Your UWP Push Notifications are now Toast

By | November 16, 2015

I recently pushed an update to the UWP I’ve published to the store at work. After installing the app on my 10581 Windows 10 device and using it all weekend, I was dismayed to see when I received a push notification the app didn’t do what it was supposed to do.

I dove in.

When using Template10, a sequence of events kicks off when your app is launched no matter what the trigger:

  1. OnLaunched is fired and intercepted by Template10’s Bootstrapper in OnLaunchedAsync() and handles the launched event of the app, and throws this down in to an internal method (InternalLaunchAsync).
  2. InternalLaunch initializes the frame (if the app wasn’t previously running) and does some other work.
  3. Frame Init triggers OnInitializedAsync which you may/may not have overridden to do some Shell work, etc.
  4. OnActivated is fired and intercepted by Template10’s Bootstrapper in OnActivatedAsync() and will re-initialize the frame if it’s needed or kick off OnStartAsync which is intended to be *the* only method you need to handle to react to your app being fired up; you’re required to override this as part of using Template10’s Bootstrapper.cs as the base for your Application class.
  5. In OnStartAsync() it’s advised to run Bootstrapper’s DetermineStartCause(args) to determine how your app was launched; Toast, Tile, other?

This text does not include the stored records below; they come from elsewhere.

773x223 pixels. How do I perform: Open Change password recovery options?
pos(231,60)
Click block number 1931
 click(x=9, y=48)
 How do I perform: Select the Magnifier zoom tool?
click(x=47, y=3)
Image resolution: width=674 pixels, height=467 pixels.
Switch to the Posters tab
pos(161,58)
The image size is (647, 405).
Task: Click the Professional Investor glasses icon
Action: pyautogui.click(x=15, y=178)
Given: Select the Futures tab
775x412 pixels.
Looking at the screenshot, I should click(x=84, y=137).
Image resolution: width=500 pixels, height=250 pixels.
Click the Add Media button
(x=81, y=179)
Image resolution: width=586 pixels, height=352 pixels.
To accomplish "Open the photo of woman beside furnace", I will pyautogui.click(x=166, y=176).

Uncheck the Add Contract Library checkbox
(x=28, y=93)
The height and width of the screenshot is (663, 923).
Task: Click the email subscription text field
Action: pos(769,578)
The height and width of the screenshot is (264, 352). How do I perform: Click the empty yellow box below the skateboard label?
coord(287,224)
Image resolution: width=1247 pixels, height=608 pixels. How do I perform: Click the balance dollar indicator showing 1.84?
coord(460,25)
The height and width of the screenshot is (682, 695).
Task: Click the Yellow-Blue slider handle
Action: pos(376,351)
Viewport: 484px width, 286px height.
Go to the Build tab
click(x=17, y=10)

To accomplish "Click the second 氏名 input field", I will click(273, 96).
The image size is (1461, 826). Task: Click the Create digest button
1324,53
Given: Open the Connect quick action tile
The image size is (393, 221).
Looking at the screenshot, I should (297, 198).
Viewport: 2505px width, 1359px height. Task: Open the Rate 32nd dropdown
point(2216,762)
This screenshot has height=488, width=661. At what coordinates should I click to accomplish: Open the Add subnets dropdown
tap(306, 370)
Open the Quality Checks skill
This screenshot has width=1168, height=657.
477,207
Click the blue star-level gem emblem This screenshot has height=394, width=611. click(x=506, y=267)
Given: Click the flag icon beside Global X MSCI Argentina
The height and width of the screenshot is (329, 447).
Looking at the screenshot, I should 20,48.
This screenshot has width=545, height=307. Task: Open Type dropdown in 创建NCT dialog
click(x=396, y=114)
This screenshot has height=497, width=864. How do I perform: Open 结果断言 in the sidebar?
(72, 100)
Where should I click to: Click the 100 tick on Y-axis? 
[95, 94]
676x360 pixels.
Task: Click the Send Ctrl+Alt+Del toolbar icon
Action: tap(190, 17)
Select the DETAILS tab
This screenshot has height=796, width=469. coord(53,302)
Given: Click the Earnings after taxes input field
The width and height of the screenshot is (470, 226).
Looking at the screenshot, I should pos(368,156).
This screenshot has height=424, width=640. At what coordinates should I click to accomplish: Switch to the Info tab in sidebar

Let’s have a look at DetermineStartCause(args):

   1: public static AdditionalKinds DetermineStartCause(IActivatedEventArgs args)
   2: {
   3:     if (args is ToastNotificationActivatedEventArgs)
   4:         return AdditionalKinds.Toast;
   5:     var e = args as ILaunchActivatedEventArgs;
   6:     if (e?.TileId == DefaultTileID && string.IsNullOrEmpty(e?.Arguments))
   7:         return AdditionalKinds.Primary;
   8:     else if (e?.TileId != null && e?.TileId != DefaultTileID)
   9:         return AdditionalKinds.SecondaryTile;
  10:     else
  11:         return AdditionalKinds.Other;
  12: }

It’s pretty simple. At each step of the launch sequence, the args for how the app was executed are passed around. In here, we attempt to figure out the exact way it was launched based on the args’ concrete type or other properties.

Here is where Microsoft just broke your UWP and you didn’t even know. If you were using the non-adaptive toast templates, your args are no longer of type ToastNotificationActivatedEventArgs and instead are just plain old LaunchActivatedEventArgs. Furthermore, the .Kind property isn’t set to ToastNotification anymore either. I have noticed this in Windows 10 10581+ (mobile or desktop).

Turns out, we had some warning of this, to give MS a small leg to stand on as on this page back in July they wrote:

2015-11-16_1301

welp, it’s done!

If you want your UWP to properly handle toast notifications (y’know, like it used to) you must now be using adaptive templates when you push them.

Why was I using legacy templates? I found out early in our development cycle that the adaptive Tile templates didn’t do the peek image/text format correctly on mobile (no, I haven’t tested it since), so I just scrapped using Adaptive altogether. Furthermore, we’re using Urban Airship to handle pushing our notifications across many platforms, and they’ve got zero mention of support adaptive templates so I didn’t want to push the envelope.

Update: I’ve been advised that the recommended “workaround” for this particular issue is to throw something additional in to your launch arguments that signals it’s coming from toast if you’re going to use the legacy templates (eg: launch: “toast?<old arg>”) then parse the .Arguments property w/in your app to determine if you’re coming from toast or not. I’ve also been told that toasts have been this way since the start of Win10 of which I’m adamantly asserting is not the case; if you, too, got caught by this please speak up in the comments. Thanks!